Por limitación de espacio indico solamente un aspecto de los enigmas hermenéuticos en nuestro mundo judicial. Me refiero a la cada día más innovadora ciencia / técnica interpretativa de las normas legales y de los datos fácticos. Las ciencias jurídicas, como las físicas, merecen nuestra confianza más que el simple sentido común. Se ha rebasado ya la fe en la mera constatación objetiva por la captación sensorial prekantiana. En nuestros días, quien juzga una muerte violenta ha de conocer el "círculo hermenéutico" y virtual; es decir, la interactividad del sujeto cognoscente con el objeto conocido.

La Ley del Jurado desatiende este alto nivel de exigencias que hoy se requieren para poder empezar a "conocer e interpretar" los hechos; sigue admitiendo la hace ya muchos años superada metodología cartesiana.
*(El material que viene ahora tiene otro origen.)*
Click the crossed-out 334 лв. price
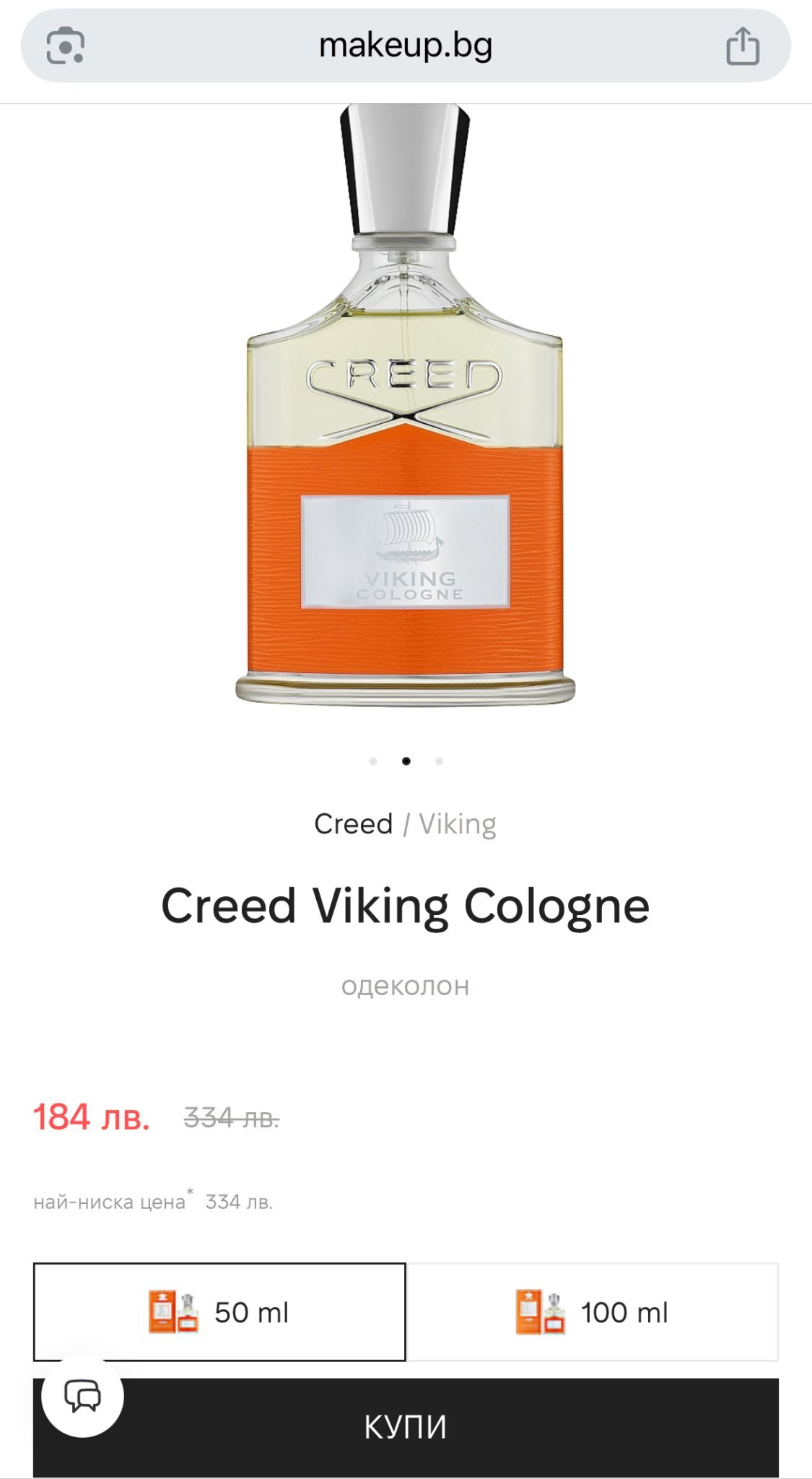This screenshot has height=1479, width=812. click(232, 1118)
La cultura de la "posilustración" resulta indispensable para dilucidar si el acusado actuó con o sin culpabilidad penal. Este terreno se encuentra minado por mil prejuicios, presentimientos y preconceptos que necesitan ser auscultados y desvelados con ciencia / técnica (¿posfreudiana?) de precisión.

Si se toman en consideración estas y otras reflexiones de los eruditos, cabe formular dos conclusiones. La primera, para pedir que la competencia del jurado se limite a sólo los delitos cometidos por los funcionarios en el ejercicio de sus cargos. Respecto a los demás delitos, parece suficiente que intervengan asociaciones no gubernamentales, más o menos privadas, autorizadas para cumplir las misiones que corresponderían al jurado. En otros países, estas asociaciones colaboran positivamente con la administración de la justicia. Trabajan con más rapidez y menos gastos que nuestro jurado.

En la segunda conclusión reitero que los sólidos argumentos que Martín Pallín y otros colegas aducen a favor del jurado puro en España no llegan a convencerme. Pienso y siento que nuestra Ley del Jurado ha metido a nueve personas dentro de un laberinto más enigmático que el construido por Dédalo, en Creta, por encargo del rey Minos. Para salir del laberinto, los jurados necesitan, como Teseo, un hilo de Ariadna que les indique por dónde llegarán a la salida: ese hilo de Ariadna son los jueces técnicos que entran a formar parte del jurado mixto o escabinado para a los otros miembros, los legos en derecho, aclararles los problemas científicos que lógicamente desconoce la inmensa mayoría de los ciudadanos.

Antonio Beristaín, SJ, es director del Instituto Vasco de Criminología.